● **INSTRUCTIONS FOR THE TASK**
The required output is the complete data, repeated without alteration.

● **AVAILABLE DATA**
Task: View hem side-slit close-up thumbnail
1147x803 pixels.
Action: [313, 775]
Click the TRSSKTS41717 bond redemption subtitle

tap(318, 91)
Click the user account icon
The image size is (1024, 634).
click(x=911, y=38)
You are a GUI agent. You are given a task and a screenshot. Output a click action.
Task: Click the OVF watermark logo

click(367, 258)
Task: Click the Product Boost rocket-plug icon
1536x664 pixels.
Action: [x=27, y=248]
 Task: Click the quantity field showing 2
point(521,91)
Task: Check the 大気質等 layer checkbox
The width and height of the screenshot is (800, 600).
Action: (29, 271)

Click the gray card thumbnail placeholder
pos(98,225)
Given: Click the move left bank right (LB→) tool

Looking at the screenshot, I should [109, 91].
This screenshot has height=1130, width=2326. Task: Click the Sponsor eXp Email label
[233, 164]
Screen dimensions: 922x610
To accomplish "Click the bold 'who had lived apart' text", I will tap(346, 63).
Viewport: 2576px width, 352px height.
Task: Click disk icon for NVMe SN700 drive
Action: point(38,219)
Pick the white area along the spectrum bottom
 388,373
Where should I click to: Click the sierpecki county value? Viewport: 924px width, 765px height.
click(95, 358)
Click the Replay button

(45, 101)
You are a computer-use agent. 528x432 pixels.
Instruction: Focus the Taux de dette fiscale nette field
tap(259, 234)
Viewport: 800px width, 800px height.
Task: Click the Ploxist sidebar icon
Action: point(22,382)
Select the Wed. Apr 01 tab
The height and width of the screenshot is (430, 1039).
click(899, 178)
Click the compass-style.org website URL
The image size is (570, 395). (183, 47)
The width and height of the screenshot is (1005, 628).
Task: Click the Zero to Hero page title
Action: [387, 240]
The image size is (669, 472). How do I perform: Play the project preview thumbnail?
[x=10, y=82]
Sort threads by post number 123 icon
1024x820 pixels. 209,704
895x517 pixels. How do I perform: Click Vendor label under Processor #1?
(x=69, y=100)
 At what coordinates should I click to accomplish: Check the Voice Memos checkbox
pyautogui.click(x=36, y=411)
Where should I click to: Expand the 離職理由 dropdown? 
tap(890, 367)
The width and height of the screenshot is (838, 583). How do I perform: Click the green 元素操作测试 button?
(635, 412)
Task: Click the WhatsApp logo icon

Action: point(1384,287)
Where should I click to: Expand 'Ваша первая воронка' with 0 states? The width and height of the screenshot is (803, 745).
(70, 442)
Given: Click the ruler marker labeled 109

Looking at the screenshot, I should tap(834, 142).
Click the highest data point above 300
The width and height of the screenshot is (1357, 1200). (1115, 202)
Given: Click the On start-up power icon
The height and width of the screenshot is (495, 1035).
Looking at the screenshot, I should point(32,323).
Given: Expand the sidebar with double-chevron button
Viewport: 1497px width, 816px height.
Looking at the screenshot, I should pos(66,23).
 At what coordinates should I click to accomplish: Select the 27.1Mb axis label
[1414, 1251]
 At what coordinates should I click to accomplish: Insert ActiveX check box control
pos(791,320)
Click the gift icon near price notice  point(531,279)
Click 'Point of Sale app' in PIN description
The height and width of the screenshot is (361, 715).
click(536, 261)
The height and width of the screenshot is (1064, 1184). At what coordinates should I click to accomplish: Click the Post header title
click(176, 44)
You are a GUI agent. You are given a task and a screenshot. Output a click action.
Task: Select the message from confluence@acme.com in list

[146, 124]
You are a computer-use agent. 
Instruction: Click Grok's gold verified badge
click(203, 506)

● **EXERCISE SOLUTION**
Task: View hem side-slit close-up thumbnail
1147x803 pixels.
Action: [313, 775]
Click the TRSSKTS41717 bond redemption subtitle

tap(318, 91)
Click the user account icon
The image size is (1024, 634).
click(x=911, y=38)
You are a GUI agent. You are given a task and a screenshot. Output a click action.
Task: Click the OVF watermark logo

click(367, 258)
Task: Click the Product Boost rocket-plug icon
1536x664 pixels.
Action: [x=27, y=248]
 Task: Click the quantity field showing 2
point(521,91)
Task: Check the 大気質等 layer checkbox
The width and height of the screenshot is (800, 600).
Action: (29, 271)

Click the gray card thumbnail placeholder
pos(98,225)
Given: Click the move left bank right (LB→) tool

Looking at the screenshot, I should [109, 91].
This screenshot has height=1130, width=2326. Task: Click the Sponsor eXp Email label
[233, 164]
Screen dimensions: 922x610
To accomplish "Click the bold 'who had lived apart' text", I will tap(346, 63).
Viewport: 2576px width, 352px height.
Task: Click disk icon for NVMe SN700 drive
Action: point(38,219)
Pick the white area along the spectrum bottom
 388,373
Where should I click to: Click the sierpecki county value? Viewport: 924px width, 765px height.
click(95, 358)
Click the Replay button

(45, 101)
You are a computer-use agent. 528x432 pixels.
Instruction: Focus the Taux de dette fiscale nette field
tap(259, 234)
Viewport: 800px width, 800px height.
Task: Click the Ploxist sidebar icon
Action: point(22,382)
Select the Wed. Apr 01 tab
The height and width of the screenshot is (430, 1039).
click(899, 178)
Click the compass-style.org website URL
The image size is (570, 395). (183, 47)
The width and height of the screenshot is (1005, 628).
Task: Click the Zero to Hero page title
Action: [387, 240]
The image size is (669, 472). How do I perform: Play the project preview thumbnail?
[x=10, y=82]
Sort threads by post number 123 icon
1024x820 pixels. 209,704
895x517 pixels. How do I perform: Click Vendor label under Processor #1?
(x=69, y=100)
 At what coordinates should I click to accomplish: Check the Voice Memos checkbox
pyautogui.click(x=36, y=411)
Where should I click to: Expand the 離職理由 dropdown? 
tap(890, 367)
The width and height of the screenshot is (838, 583). How do I perform: Click the green 元素操作测试 button?
(635, 412)
Task: Click the WhatsApp logo icon

Action: point(1384,287)
Where should I click to: Expand 'Ваша первая воронка' with 0 states? The width and height of the screenshot is (803, 745).
(70, 442)
Given: Click the ruler marker labeled 109

Looking at the screenshot, I should tap(834, 142).
Click the highest data point above 300
The width and height of the screenshot is (1357, 1200). (1115, 202)
Given: Click the On start-up power icon
The height and width of the screenshot is (495, 1035).
Looking at the screenshot, I should point(32,323).
Given: Expand the sidebar with double-chevron button
Viewport: 1497px width, 816px height.
Looking at the screenshot, I should pos(66,23).
 At what coordinates should I click to accomplish: Select the 27.1Mb axis label
[1414, 1251]
 At what coordinates should I click to accomplish: Insert ActiveX check box control
pos(791,320)
Click the gift icon near price notice  point(531,279)
Click 'Point of Sale app' in PIN description
The height and width of the screenshot is (361, 715).
click(536, 261)
The height and width of the screenshot is (1064, 1184). At what coordinates should I click to accomplish: Click the Post header title
click(176, 44)
You are a GUI agent. You are given a task and a screenshot. Output a click action.
Task: Select the message from confluence@acme.com in list

[146, 124]
You are a computer-use agent. 
Instruction: Click Grok's gold verified badge
click(203, 506)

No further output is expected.